TO DO: Reproduce word for word everything in the rows below from the line that contains "Task: Open the Report navigator" down to the line that contains "Action: pyautogui.click(x=386, y=82)", including both of those lines. Give nothing else.

DATA TO PROCESS:
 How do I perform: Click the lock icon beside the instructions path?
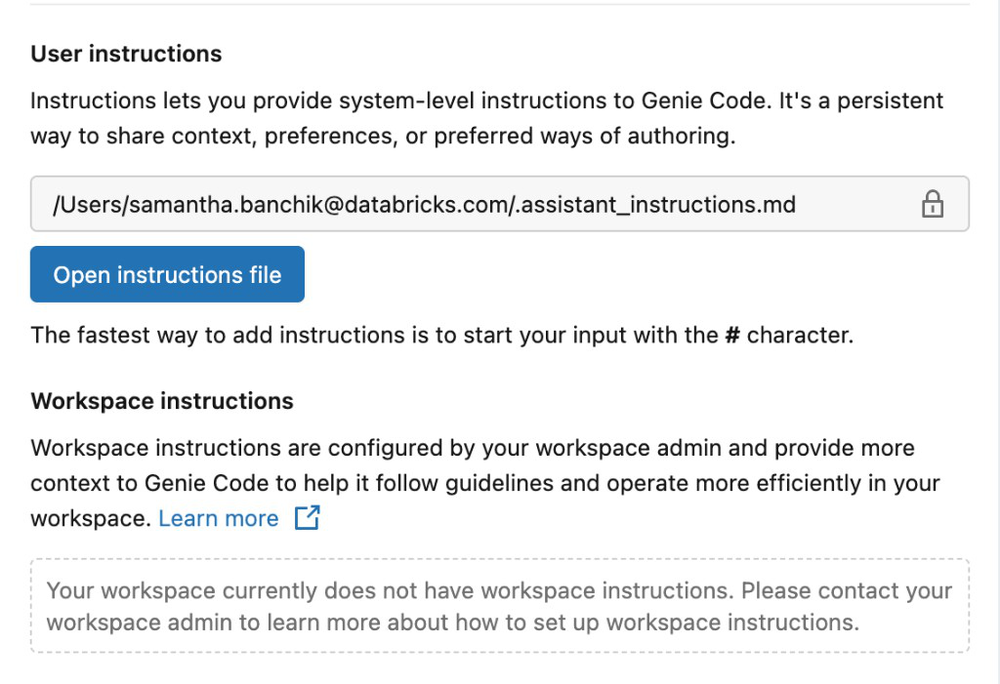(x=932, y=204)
* * *
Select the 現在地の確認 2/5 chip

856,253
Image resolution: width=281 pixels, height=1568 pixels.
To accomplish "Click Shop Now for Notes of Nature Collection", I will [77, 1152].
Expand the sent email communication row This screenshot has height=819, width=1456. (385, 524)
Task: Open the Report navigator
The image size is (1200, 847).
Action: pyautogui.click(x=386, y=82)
---
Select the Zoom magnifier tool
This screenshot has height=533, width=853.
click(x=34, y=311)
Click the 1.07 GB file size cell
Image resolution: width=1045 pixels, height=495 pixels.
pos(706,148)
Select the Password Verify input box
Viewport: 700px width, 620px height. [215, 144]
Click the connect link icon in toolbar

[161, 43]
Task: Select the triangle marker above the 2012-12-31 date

RESULT OF THIS TASK:
Task: Open the Report navigator
The image size is (1200, 847).
Action: pyautogui.click(x=386, y=82)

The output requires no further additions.